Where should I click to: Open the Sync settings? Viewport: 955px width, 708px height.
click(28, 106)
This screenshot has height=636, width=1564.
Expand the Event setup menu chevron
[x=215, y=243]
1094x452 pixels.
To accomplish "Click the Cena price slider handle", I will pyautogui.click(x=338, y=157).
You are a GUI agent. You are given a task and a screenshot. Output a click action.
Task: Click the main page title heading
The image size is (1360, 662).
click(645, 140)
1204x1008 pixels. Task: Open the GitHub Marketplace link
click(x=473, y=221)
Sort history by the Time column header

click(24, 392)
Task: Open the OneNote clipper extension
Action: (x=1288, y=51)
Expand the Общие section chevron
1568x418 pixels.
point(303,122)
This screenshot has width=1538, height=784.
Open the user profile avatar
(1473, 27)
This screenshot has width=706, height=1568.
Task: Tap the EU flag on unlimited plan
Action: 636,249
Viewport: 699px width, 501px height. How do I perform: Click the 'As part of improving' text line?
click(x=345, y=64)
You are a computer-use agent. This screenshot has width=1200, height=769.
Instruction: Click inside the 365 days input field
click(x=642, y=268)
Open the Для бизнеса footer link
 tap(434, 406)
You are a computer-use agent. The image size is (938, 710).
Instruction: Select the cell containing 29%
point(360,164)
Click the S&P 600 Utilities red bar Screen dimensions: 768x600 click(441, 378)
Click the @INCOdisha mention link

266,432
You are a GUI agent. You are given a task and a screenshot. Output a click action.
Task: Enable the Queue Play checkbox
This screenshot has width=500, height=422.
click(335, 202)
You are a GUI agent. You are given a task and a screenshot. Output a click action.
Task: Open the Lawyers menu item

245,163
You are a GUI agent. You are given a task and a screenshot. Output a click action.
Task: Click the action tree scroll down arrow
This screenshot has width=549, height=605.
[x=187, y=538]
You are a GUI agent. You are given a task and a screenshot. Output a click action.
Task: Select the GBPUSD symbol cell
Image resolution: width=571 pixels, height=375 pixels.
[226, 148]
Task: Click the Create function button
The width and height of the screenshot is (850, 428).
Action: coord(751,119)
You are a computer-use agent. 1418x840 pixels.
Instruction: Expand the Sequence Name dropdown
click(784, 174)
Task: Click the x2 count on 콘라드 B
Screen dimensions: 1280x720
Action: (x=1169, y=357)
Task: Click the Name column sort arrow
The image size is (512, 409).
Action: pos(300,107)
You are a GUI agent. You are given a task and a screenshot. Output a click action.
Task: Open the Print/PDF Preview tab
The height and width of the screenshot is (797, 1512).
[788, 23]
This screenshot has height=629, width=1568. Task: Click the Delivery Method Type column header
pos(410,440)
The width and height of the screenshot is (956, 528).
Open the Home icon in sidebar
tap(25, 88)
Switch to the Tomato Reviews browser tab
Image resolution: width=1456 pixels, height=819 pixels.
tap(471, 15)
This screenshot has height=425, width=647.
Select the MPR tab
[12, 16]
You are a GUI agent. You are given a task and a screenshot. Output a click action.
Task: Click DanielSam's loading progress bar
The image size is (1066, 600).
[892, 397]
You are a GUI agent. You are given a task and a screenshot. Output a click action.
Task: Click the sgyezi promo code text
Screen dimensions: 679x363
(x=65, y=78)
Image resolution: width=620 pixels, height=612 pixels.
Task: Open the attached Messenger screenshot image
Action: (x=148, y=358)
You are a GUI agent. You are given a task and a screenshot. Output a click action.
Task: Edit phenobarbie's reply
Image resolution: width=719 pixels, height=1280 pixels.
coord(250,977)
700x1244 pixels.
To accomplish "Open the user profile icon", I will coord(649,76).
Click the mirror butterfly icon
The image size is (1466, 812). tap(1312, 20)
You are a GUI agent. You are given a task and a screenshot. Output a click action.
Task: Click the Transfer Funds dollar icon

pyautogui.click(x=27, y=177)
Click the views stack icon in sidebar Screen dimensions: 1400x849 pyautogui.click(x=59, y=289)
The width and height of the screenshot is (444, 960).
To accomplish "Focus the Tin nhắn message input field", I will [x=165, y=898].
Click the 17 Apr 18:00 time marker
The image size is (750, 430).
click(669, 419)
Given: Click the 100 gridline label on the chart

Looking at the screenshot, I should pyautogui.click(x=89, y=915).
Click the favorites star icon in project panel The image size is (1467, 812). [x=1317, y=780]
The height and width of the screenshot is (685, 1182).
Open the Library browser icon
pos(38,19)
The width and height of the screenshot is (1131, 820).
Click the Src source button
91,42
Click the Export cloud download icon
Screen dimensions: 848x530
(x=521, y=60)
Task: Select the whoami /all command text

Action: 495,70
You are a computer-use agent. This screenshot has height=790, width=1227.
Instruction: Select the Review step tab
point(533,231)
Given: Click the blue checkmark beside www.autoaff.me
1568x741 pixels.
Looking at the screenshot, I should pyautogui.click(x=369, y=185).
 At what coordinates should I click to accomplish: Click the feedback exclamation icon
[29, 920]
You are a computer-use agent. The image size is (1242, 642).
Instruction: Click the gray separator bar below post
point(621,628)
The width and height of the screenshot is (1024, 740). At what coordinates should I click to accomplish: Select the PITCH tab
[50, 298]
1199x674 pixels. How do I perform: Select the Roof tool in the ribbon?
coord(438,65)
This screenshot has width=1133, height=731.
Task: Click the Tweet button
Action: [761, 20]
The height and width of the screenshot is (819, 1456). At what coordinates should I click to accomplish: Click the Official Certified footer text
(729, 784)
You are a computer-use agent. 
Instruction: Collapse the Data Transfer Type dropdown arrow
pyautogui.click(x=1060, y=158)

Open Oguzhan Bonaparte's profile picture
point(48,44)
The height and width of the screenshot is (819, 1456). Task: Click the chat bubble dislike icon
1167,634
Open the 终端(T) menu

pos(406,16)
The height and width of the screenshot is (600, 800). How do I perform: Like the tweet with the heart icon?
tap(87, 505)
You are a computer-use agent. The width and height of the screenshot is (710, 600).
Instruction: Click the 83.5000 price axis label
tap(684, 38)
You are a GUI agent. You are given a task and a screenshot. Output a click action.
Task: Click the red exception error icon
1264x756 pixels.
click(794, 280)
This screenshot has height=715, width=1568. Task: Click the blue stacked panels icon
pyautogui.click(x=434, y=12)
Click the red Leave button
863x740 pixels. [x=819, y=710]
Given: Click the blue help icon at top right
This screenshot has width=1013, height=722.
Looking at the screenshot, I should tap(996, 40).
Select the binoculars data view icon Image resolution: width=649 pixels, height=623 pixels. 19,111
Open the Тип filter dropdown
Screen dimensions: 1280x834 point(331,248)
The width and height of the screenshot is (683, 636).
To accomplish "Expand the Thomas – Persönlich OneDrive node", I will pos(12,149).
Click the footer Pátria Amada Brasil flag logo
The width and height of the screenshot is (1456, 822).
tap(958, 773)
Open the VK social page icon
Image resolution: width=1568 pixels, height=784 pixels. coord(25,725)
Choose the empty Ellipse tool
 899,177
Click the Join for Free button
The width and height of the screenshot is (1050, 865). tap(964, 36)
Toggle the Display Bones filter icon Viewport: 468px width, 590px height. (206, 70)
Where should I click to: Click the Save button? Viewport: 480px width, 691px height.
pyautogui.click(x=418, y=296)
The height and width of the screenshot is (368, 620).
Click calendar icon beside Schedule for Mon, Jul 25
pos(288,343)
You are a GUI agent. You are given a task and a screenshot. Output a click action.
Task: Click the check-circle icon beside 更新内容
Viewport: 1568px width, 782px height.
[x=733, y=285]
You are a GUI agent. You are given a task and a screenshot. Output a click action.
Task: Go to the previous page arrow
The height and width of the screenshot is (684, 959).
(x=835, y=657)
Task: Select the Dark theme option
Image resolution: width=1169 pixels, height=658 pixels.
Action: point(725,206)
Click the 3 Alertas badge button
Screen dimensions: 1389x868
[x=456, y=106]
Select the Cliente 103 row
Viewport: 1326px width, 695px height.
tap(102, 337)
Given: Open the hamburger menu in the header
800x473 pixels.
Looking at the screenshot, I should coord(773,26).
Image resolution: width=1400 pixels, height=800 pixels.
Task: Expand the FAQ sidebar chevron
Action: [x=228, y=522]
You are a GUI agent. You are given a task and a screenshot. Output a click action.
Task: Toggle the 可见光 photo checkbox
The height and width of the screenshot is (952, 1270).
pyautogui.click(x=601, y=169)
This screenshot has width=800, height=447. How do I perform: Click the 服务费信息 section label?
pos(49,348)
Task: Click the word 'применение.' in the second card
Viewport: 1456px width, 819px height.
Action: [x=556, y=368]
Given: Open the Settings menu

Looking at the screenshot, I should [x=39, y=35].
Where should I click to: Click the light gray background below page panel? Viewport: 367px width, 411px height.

━━━━━━━━━━

All lines of the data above that include the word "computer" must be shown.

• [Output of the exercise]:
You are a computer-use agent. This screenshot has width=1200, height=769.
You are a computer-use agent. The image size is (938, 710).
You are a computer-use agent. 1418x840 pixels.
You are a computer-use agent. This screenshot has height=790, width=1227.
You are a computer-use agent. The image size is (1242, 642).
You are a computer-use agent. 
You are a computer-use agent. The width and height of the screenshot is (710, 600).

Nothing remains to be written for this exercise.